In der nicht-öffentlichen Sitzung des Stadtrats gingen die Vorstellungen über eine sinnvolle Strategie, mit der die Stadt an der Bismarckstraße wieder handlungsfähig werden soll, nach Informationen der DZ weit auseinander.

Während die CDU/FDP-Koalition eine gütliche Einigung mit den Vätern des gescheiterten Hotelprojekts weiter favorisieren soll, ist die komplette Opposition offenbar nun der Ansicht, dass ein sauberer Schnitt gemacht werden muss.

So plädiert auch die SPD nun für die Erklärung des Heimfallrechts.
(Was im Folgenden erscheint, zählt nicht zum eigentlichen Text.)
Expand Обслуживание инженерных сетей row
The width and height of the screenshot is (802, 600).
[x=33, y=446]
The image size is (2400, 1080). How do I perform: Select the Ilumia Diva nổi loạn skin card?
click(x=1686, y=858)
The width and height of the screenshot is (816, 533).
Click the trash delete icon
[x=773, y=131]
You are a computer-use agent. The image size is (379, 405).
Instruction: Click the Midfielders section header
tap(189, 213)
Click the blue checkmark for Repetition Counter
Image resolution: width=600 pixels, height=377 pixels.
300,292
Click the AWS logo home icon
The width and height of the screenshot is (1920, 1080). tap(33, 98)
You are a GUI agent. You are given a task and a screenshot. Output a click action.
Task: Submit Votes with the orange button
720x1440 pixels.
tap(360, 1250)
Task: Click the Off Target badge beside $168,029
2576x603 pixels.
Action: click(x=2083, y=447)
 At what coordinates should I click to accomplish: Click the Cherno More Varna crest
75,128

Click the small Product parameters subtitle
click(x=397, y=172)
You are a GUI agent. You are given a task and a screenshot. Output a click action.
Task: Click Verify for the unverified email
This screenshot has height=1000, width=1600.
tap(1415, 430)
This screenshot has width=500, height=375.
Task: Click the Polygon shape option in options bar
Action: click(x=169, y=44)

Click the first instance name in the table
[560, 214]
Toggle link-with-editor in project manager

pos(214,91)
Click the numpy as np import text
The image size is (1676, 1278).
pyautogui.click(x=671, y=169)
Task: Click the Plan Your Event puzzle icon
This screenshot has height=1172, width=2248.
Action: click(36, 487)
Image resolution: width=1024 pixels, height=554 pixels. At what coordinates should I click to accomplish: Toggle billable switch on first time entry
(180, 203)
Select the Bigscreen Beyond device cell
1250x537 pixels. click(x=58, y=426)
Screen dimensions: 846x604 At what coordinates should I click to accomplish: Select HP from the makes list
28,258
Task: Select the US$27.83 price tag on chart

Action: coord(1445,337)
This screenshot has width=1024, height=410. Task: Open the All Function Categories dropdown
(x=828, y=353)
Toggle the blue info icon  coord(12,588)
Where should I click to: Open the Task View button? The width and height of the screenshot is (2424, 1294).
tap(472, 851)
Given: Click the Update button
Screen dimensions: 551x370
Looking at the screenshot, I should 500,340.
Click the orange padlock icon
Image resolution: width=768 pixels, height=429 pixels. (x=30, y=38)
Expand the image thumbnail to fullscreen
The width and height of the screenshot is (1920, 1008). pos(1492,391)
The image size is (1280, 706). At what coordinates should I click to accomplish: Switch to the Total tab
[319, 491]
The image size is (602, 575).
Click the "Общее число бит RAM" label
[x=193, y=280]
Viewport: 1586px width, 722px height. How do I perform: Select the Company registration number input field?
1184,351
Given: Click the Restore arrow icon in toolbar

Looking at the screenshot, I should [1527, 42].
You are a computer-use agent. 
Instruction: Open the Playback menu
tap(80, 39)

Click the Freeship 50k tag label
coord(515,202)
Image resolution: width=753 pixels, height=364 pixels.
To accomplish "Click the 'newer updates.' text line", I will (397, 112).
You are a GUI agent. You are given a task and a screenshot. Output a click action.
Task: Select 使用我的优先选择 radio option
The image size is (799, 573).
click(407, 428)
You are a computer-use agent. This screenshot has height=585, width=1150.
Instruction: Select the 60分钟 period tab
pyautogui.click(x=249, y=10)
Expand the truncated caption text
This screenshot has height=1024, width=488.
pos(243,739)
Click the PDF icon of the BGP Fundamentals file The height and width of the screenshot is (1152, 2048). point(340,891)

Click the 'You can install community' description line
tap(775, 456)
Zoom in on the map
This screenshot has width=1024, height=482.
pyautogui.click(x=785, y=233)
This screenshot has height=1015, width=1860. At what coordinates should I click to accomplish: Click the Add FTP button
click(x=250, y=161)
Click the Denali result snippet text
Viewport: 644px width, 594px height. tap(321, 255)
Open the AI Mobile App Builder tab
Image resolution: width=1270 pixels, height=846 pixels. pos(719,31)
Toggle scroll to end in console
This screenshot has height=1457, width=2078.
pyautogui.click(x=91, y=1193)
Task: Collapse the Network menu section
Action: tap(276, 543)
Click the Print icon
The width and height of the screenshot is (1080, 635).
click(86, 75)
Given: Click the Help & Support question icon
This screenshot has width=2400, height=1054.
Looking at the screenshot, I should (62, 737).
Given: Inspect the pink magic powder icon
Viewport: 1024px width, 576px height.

Das bedeutet, dass die Stadt Grundstück und Halle zurückverlangt und damit höchstwahrscheinlich ein Gericht darüber entscheiden muss, ob den Hotelplanern, die das Grundstück in Erbbaurecht erworben hatten, eine Entschädigung zusteht. Bei einer möglichen gütlichen Einigung soll inzwischen eine Zahlung von rund 1,5 Millionen Euro an die Erbbaurechtsnehmer im Raum stehen. Dabei soll nach DZ-Informationen auch daran gedacht sein, dass die Sparkasse diese Summe zahlt und das Grundstück übernimmt. Eine Entscheidung ist nun für den 20. Juli angekündigt.